++++ TASK INPUT
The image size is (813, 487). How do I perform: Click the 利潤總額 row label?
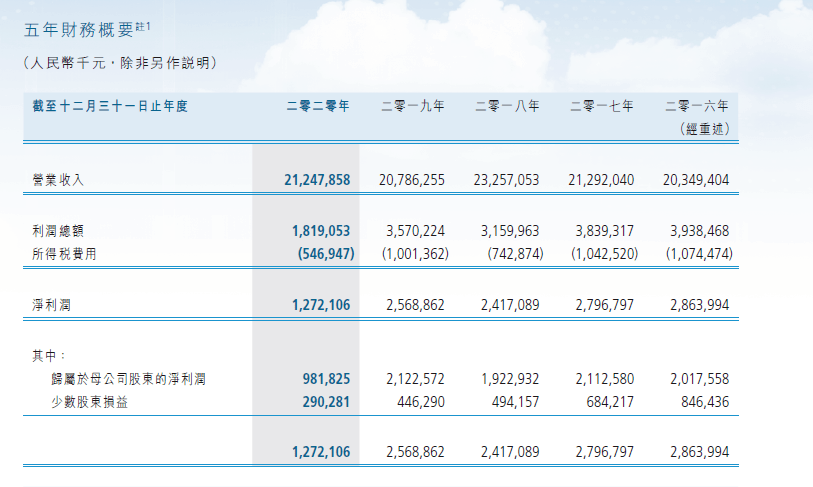click(59, 230)
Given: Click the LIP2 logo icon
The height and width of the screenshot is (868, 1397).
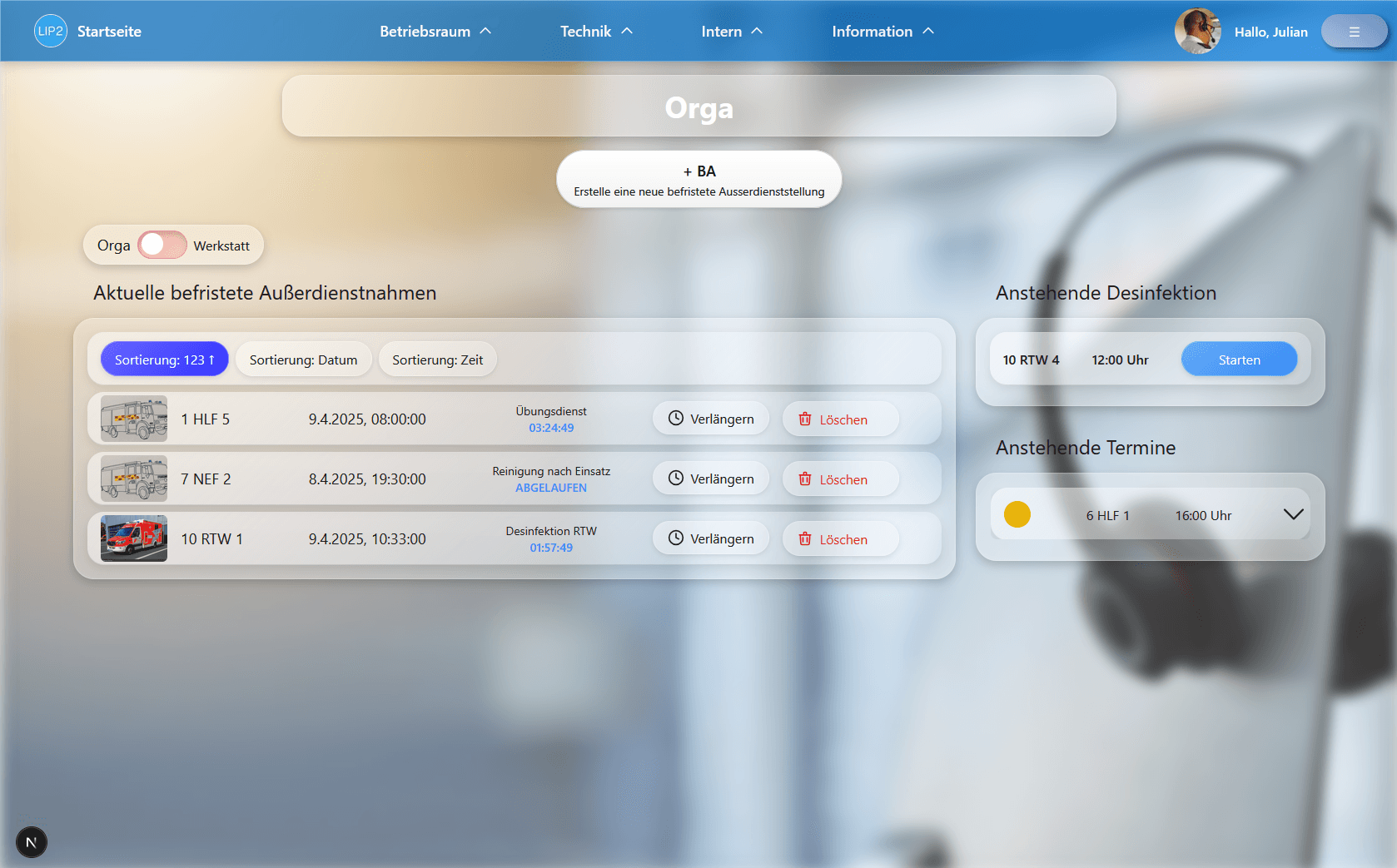Looking at the screenshot, I should coord(50,32).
++++++++
» **PROBLEM DETAILS**: When you write out the material again, keep every word exact and omit the pictures.

» **EXERCISE ANSWER**:
The image size is (813, 487). How do I perform: Click the 利潤總額 row label?
click(59, 230)
Given: Click the LIP2 logo icon
The height and width of the screenshot is (868, 1397).
Looking at the screenshot, I should coord(50,32).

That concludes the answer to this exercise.